→ Work required
Word for word, copy out the records given below.
===== Task material
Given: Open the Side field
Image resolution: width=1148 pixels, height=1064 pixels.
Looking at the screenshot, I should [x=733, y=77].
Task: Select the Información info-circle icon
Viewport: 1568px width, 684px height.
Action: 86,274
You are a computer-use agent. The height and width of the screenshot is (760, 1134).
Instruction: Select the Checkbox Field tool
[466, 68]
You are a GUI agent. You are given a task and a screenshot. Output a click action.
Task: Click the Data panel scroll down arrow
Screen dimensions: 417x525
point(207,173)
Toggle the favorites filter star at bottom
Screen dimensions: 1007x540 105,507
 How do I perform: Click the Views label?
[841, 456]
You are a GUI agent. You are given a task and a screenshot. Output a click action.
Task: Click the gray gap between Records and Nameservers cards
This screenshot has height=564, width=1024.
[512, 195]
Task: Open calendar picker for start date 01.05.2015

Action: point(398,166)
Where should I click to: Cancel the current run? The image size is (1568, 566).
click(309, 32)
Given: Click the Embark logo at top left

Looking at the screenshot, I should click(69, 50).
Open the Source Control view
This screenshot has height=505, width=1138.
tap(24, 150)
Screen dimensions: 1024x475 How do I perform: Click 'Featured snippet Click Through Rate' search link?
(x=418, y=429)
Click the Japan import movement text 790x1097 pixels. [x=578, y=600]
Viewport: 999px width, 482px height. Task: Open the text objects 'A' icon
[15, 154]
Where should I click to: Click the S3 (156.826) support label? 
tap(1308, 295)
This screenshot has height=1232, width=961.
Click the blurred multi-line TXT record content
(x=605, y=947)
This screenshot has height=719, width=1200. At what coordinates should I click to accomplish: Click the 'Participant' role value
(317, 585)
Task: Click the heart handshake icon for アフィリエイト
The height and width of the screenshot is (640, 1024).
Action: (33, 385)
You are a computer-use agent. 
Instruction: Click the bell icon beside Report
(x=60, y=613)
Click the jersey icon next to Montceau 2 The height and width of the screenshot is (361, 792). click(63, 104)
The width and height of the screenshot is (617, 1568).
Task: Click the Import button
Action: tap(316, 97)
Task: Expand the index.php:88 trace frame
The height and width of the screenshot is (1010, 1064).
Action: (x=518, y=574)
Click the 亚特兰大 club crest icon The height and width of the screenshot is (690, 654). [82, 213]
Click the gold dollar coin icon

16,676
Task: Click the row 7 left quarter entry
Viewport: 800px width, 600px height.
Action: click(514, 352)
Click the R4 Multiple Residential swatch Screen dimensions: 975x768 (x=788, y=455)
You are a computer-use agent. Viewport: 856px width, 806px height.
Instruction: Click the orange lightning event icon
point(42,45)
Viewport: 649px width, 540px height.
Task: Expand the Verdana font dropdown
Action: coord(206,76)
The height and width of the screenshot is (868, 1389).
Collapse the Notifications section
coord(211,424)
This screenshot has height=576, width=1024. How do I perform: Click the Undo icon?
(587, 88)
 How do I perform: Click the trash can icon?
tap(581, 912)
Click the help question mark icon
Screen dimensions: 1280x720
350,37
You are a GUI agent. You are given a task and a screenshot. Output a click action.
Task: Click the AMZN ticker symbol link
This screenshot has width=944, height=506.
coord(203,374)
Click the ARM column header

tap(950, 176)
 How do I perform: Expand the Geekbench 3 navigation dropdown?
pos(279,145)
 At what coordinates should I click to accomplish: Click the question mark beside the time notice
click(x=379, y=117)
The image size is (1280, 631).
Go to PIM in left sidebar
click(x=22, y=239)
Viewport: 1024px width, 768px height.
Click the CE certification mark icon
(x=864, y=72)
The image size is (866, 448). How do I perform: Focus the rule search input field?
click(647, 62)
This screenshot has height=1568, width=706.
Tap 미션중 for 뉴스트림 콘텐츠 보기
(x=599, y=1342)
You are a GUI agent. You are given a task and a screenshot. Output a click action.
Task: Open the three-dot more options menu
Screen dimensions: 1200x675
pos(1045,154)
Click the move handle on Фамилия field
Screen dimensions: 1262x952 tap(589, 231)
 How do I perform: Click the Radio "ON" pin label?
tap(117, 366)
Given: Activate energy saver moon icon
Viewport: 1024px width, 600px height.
==========
→ Response area
Given: Open the Side field
Image resolution: width=1148 pixels, height=1064 pixels.
Looking at the screenshot, I should [x=733, y=77].
Task: Select the Información info-circle icon
Viewport: 1568px width, 684px height.
Action: 86,274
You are a computer-use agent. The height and width of the screenshot is (760, 1134).
Instruction: Select the Checkbox Field tool
[466, 68]
You are a GUI agent. You are given a task and a screenshot. Output a click action.
Task: Click the Data panel scroll down arrow
Screen dimensions: 417x525
point(207,173)
Toggle the favorites filter star at bottom
Screen dimensions: 1007x540 105,507
 How do I perform: Click the Views label?
[841, 456]
You are a GUI agent. You are given a task and a screenshot. Output a click action.
Task: Click the gray gap between Records and Nameservers cards
This screenshot has height=564, width=1024.
[512, 195]
Task: Open calendar picker for start date 01.05.2015

Action: point(398,166)
Where should I click to: Cancel the current run? The image size is (1568, 566).
click(309, 32)
Given: Click the Embark logo at top left

Looking at the screenshot, I should click(69, 50).
Open the Source Control view
This screenshot has height=505, width=1138.
tap(24, 150)
Screen dimensions: 1024x475 How do I perform: Click 'Featured snippet Click Through Rate' search link?
(x=418, y=429)
Click the Japan import movement text 790x1097 pixels. [x=578, y=600]
Viewport: 999px width, 482px height. Task: Open the text objects 'A' icon
[15, 154]
Where should I click to: Click the S3 (156.826) support label? 
tap(1308, 295)
This screenshot has height=1232, width=961.
Click the blurred multi-line TXT record content
(x=605, y=947)
This screenshot has height=719, width=1200. At what coordinates should I click to accomplish: Click the 'Participant' role value
(317, 585)
Task: Click the heart handshake icon for アフィリエイト
The height and width of the screenshot is (640, 1024).
Action: (33, 385)
You are a computer-use agent. 
Instruction: Click the bell icon beside Report
(x=60, y=613)
Click the jersey icon next to Montceau 2 The height and width of the screenshot is (361, 792). click(63, 104)
The width and height of the screenshot is (617, 1568).
Task: Click the Import button
Action: tap(316, 97)
Task: Expand the index.php:88 trace frame
The height and width of the screenshot is (1010, 1064).
Action: (x=518, y=574)
Click the 亚特兰大 club crest icon The height and width of the screenshot is (690, 654). [82, 213]
Click the gold dollar coin icon

16,676
Task: Click the row 7 left quarter entry
Viewport: 800px width, 600px height.
Action: click(514, 352)
Click the R4 Multiple Residential swatch Screen dimensions: 975x768 (x=788, y=455)
You are a computer-use agent. Viewport: 856px width, 806px height.
Instruction: Click the orange lightning event icon
point(42,45)
Viewport: 649px width, 540px height.
Task: Expand the Verdana font dropdown
Action: coord(206,76)
The height and width of the screenshot is (868, 1389).
Collapse the Notifications section
coord(211,424)
This screenshot has height=576, width=1024. How do I perform: Click the Undo icon?
(587, 88)
 How do I perform: Click the trash can icon?
tap(581, 912)
Click the help question mark icon
Screen dimensions: 1280x720
350,37
You are a GUI agent. You are given a task and a screenshot. Output a click action.
Task: Click the AMZN ticker symbol link
This screenshot has width=944, height=506.
coord(203,374)
Click the ARM column header

tap(950, 176)
 How do I perform: Expand the Geekbench 3 navigation dropdown?
pos(279,145)
 At what coordinates should I click to accomplish: Click the question mark beside the time notice
click(x=379, y=117)
The image size is (1280, 631).
Go to PIM in left sidebar
click(x=22, y=239)
Viewport: 1024px width, 768px height.
Click the CE certification mark icon
(x=864, y=72)
The image size is (866, 448). How do I perform: Focus the rule search input field?
click(647, 62)
This screenshot has height=1568, width=706.
Tap 미션중 for 뉴스트림 콘텐츠 보기
(x=599, y=1342)
You are a GUI agent. You are given a task and a screenshot. Output a click action.
Task: Open the three-dot more options menu
Screen dimensions: 1200x675
pos(1045,154)
Click the move handle on Фамилия field
Screen dimensions: 1262x952 tap(589, 231)
 How do I perform: Click the Radio "ON" pin label?
tap(117, 366)
Given: Activate energy saver moon icon
Viewport: 1024px width, 600px height.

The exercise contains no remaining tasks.